SHEDDING LIGHT ON HIDDEN LINKAGES IN SEVIER FOLD-THRUST BELT: CORRELATING THE FRISCO THRUST USING (U-Th)/He THERMOCHRONOMETRY


MOORE, Kimberly1, REED, Nathan1, GARLAND, Jasmyn2, STOCKLI, Daniel F.3 and BIDGOLI, Tandis S.2, (1)Department of Geological Sciences, University of Missouri, 101 Geological Sciences Building, Columbia, MO 65211-1380, (2)Department of Geological Sciences, California State University San Bernardino, 5500 University Parkway, San Bernardino, CA 92407, (3)Department of Earth and Planetary Sciences, Jackson School of Geosciences, University of Texas at Austin, Austin, TX 78712

The Sevier fold-and-thrust belt marks the easternmost extent of the Sevier orogenic system in the western North American Cordillera. While this belt has been extensively studied in portions of the Basin and Range province, understanding the evolution of individual thrust sheets and their along-strike linkages remains a challenge. In western Utah, this problem is further compounded by overprinting of multiple episodes of extension and associated volcanism. The Frisco thrust in the San Francisco Mountains is a prime example of this complexity, where new mapping reveals that the area is distorted by at least three separate episodes of Cenozoic extension. The FT has been linked to the better studied Canyon Range-Willard thrust to the northeast and to the Wah Wah thrust to the southwest due to similarities in hanging wall units, however, differences in structural style, magnitude of shortening, and timing constraints suggest that correlations are not straightforward. To test correlations and more quantitatively constrain the timing and magnitude of exhumation, a thermochronology transect was collected across the northern San Francisco Mountains. Eleven samples were collected for (U-Th)/He dating from Precambrian to Cambrian quartzites in the hanging wall of the Frisco thrust. Thirty selected zircon grains from each sample underwent prescreening using laser ablation depth profiles to determine parent isotope concentrations and U-Pb ages. From each batch of prescreened grains, up to six were selected based on the lowest effective uranium content, resulting in sixty-three new dates.
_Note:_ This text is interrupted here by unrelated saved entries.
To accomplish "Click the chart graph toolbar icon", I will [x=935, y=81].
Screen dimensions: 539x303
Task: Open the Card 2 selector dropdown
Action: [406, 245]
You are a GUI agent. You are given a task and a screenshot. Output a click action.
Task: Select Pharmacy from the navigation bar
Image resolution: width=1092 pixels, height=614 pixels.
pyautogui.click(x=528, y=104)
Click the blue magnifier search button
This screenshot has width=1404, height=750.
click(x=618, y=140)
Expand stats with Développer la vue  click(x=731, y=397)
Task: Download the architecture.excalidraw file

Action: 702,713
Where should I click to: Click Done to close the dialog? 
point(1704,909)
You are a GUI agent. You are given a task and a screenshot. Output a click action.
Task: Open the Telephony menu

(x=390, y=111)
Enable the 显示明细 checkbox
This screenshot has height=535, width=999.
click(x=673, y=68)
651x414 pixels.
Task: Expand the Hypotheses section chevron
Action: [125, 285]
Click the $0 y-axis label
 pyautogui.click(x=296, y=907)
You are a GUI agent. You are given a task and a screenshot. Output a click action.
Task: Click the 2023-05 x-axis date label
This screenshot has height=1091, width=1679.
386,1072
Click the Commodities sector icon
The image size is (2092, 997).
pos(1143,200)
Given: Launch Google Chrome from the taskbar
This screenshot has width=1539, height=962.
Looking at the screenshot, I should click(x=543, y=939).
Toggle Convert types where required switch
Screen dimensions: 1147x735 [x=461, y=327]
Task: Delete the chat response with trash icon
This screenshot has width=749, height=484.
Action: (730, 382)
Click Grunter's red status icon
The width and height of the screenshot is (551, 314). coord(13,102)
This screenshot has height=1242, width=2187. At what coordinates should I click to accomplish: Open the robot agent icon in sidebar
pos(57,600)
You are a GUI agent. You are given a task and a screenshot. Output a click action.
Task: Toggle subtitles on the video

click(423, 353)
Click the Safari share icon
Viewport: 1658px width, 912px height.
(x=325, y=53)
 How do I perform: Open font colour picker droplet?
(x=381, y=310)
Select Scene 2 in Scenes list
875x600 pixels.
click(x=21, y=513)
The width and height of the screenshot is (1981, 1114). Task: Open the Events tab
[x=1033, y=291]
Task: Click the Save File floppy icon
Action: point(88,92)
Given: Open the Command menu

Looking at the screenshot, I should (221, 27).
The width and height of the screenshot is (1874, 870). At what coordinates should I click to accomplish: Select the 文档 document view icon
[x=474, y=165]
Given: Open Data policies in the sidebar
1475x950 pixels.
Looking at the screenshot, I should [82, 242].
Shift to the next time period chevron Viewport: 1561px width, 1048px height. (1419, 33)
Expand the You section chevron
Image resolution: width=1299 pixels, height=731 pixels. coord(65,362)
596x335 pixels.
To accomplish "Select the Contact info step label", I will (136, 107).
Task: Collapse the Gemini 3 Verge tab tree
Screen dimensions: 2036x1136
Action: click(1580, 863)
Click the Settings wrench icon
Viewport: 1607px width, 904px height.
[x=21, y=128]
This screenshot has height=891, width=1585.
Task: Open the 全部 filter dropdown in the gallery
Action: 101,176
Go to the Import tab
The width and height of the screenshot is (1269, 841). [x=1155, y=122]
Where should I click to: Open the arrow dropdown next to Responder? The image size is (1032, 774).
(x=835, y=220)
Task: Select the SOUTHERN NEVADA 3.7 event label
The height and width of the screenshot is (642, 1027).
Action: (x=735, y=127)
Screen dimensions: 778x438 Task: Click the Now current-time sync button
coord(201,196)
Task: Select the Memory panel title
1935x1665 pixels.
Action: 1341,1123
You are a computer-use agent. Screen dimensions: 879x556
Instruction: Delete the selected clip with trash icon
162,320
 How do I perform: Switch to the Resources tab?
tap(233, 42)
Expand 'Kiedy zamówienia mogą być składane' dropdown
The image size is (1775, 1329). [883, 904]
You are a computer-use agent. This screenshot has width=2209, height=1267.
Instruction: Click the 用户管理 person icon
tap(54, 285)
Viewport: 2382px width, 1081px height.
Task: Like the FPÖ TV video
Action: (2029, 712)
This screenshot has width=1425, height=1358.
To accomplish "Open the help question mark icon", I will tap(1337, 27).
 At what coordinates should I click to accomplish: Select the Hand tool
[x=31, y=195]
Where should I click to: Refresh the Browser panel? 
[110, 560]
After excluding three unreliable dates, eleven new ages were calculated. Cooling ages increase from west to east across the transect, consistent with eastward transport of the hanging wall. The results suggest major thrust slip from 136.7 ± 12.7 Ma to 88.4 ± 6.3 Ma aside from for a single 161.6 ± 75.1 Ma age which may record erosional exhumation or an early phase of slip along the thrust. Cooling ages align well with published timing estimates of both the Canyon Range (146-100 Ma) and Willard (125-92 Ma) thrusts to the north, however, estimates of the WWT are too broad and need to be refined to make a more concrete correlation. To further distill correlations, ages will be integrated into paleodepth reconstructions and thermal models to understand the time-temperature evolution of the thrust.